Miriam Ziadman Borowsky's family moved from Palenstine to France in 1938, where her father surrendered to the Nazis and was sent to the Drancy internment camp. She recounts the rift in her family after she realized her father was not returning. Her essay includes photographs of her family and documents related to her father's military career.
Rachel Taylor describes her family's experience during the Holocaust in Poland in the Kutno and Gubin ghettos. She was able to escape with her sisters and brother with the help of a Polish priest and nun, and her parents survived Auschwitz-Birkenau. Taylor came to the United Staes in 1961.
Ray Fiol is the daughter of Holocaust victims who died at Auschwitz-Birkenau. Fiol was smuggled out a labor camp and protected by a French family during the war.
Rudy Horst was a prisoner at Auschwitz and was part of the Death March from Warso to Kutno, then transported to Dachau. He was liberated from the camp at Muldorf in 1944. He came to the United States in 1948.

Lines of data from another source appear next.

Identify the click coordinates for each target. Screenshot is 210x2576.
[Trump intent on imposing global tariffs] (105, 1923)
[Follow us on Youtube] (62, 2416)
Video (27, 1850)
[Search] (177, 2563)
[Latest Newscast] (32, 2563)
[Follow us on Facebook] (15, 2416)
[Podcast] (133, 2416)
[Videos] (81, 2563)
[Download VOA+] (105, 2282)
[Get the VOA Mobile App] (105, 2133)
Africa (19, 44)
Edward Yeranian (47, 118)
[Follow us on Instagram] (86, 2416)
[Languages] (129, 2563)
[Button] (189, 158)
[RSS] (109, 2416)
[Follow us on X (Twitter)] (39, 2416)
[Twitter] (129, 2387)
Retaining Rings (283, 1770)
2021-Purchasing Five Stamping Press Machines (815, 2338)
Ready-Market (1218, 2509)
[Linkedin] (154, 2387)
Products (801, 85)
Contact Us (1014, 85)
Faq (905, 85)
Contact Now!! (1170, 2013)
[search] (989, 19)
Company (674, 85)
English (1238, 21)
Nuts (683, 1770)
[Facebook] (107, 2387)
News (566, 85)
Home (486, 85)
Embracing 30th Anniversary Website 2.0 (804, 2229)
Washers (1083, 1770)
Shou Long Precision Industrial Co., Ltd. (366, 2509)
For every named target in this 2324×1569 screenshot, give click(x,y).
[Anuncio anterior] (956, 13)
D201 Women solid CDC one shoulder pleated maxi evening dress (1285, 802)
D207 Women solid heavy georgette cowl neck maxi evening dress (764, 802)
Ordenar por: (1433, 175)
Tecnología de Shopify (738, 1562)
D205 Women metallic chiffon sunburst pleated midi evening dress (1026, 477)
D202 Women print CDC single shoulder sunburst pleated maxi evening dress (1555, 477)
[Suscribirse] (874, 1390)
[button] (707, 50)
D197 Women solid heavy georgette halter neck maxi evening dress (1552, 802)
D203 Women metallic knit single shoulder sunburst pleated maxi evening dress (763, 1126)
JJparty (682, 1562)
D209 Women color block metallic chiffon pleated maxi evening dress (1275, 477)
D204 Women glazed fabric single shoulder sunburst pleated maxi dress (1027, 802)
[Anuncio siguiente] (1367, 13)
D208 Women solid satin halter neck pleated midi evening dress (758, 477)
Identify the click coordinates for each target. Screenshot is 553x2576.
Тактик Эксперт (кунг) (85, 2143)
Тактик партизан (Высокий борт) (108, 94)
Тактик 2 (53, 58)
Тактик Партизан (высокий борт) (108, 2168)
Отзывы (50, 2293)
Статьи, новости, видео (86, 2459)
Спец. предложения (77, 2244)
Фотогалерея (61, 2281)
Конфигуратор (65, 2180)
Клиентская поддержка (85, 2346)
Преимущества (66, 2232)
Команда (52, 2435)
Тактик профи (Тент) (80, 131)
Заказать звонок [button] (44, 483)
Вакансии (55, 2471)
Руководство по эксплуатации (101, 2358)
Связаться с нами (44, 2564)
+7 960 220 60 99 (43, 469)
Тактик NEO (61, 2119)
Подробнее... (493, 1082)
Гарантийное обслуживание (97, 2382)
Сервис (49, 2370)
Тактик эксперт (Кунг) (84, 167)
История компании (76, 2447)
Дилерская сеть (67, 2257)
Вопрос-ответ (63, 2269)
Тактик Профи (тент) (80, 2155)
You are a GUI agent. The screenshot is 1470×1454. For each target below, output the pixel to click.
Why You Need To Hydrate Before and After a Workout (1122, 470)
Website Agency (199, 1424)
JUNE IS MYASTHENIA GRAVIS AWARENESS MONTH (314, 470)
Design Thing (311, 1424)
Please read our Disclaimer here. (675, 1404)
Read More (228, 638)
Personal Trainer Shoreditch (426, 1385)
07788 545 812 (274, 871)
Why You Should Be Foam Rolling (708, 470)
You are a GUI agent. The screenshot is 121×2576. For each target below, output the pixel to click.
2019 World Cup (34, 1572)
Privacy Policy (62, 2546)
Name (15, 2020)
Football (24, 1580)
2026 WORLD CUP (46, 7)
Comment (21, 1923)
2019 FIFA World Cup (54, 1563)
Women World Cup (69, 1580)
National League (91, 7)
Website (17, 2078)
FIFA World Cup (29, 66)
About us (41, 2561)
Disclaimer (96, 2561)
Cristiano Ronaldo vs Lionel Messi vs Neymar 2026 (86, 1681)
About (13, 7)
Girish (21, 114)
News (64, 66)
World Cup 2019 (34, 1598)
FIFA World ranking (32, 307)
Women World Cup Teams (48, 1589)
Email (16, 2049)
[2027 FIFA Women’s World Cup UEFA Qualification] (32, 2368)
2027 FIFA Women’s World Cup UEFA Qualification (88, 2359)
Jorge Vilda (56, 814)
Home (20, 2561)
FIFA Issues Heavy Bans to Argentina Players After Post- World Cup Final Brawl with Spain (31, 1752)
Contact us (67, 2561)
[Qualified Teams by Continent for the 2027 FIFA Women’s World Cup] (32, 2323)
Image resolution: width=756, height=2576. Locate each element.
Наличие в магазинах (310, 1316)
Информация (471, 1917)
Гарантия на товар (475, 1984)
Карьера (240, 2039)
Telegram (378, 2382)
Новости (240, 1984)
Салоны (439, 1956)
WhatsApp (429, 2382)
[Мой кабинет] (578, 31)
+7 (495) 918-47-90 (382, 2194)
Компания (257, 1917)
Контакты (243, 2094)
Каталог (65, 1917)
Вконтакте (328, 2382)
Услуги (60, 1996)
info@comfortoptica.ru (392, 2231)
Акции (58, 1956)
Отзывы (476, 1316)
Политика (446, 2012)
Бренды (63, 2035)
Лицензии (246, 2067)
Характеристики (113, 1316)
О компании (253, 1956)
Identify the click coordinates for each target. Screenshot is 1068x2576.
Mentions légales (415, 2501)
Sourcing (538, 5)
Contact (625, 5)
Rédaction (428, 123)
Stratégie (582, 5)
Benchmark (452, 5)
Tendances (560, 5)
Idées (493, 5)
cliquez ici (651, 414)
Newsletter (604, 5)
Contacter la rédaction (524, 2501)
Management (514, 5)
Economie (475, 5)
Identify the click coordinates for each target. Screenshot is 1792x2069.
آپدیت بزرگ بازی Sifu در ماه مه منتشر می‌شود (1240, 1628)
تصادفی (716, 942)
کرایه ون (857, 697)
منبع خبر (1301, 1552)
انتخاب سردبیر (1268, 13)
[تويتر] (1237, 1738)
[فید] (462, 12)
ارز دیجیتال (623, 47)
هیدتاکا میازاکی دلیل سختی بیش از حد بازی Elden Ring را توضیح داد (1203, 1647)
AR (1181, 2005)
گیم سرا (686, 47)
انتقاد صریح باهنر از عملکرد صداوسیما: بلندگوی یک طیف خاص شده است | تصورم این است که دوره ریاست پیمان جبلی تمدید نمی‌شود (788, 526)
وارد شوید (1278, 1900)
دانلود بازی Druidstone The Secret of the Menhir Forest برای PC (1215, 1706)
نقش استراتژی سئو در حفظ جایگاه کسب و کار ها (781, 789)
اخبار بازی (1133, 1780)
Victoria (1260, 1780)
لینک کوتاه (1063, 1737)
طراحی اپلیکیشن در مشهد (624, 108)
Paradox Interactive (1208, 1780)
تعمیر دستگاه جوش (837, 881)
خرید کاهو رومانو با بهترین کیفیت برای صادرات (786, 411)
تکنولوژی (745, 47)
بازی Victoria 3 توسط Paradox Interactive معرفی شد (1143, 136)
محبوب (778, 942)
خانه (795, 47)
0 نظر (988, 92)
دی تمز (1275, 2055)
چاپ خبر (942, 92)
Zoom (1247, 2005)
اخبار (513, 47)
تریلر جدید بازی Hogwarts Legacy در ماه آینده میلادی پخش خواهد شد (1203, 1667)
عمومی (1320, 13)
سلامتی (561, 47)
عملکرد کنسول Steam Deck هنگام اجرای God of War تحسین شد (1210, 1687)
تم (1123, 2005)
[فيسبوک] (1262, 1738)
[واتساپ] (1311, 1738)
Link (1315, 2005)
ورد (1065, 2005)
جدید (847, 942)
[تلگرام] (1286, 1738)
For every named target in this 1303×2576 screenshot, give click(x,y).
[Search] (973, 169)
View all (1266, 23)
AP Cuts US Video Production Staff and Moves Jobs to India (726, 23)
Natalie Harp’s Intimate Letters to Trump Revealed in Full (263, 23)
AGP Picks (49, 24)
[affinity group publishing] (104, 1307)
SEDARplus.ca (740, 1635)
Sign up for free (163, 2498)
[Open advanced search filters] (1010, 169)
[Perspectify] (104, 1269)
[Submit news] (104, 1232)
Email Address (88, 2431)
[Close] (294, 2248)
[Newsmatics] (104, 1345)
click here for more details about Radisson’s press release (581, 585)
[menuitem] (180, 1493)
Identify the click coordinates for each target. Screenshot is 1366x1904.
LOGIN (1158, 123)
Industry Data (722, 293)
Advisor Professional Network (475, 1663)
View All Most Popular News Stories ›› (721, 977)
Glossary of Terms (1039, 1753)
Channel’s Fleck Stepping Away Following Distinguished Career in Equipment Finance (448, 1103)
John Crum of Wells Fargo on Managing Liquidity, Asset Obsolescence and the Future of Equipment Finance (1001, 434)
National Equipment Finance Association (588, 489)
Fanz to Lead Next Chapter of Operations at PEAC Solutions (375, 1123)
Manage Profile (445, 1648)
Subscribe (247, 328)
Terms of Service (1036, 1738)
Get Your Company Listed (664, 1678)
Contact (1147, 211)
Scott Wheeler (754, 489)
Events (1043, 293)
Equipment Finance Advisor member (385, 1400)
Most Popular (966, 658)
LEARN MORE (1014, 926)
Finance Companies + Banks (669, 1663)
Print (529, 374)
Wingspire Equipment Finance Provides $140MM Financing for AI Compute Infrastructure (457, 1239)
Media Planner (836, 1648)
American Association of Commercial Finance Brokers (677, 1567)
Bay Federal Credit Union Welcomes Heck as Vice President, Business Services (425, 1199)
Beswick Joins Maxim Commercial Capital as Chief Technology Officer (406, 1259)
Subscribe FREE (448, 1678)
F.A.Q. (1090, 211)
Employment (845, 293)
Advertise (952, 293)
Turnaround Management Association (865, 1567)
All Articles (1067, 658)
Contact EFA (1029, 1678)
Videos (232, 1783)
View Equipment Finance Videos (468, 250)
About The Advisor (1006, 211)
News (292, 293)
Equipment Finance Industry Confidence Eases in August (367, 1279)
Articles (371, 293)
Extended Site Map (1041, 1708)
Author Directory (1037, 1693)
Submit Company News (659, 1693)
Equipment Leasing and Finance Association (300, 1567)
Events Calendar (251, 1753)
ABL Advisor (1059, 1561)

Samuel Newman describes his experience during the Holocaust and being separated from his siblings at different orphanages. He was in Kyrgyzstan from 1943 to 1946, and at an orphanage in Poland until 1951. Newman trained in graphic arts and spent some time in the military in Israel. He came to the United States in 1968.
Shirley Weiss describes her childhood housed in army barracks in the ghetto in Beregszasz (Berehove), Hungary. She was sent to Auschwitz-Birkenau, and several other camps, and eventually liberated from Terez?n in 1945. She came to the United States via Sweden.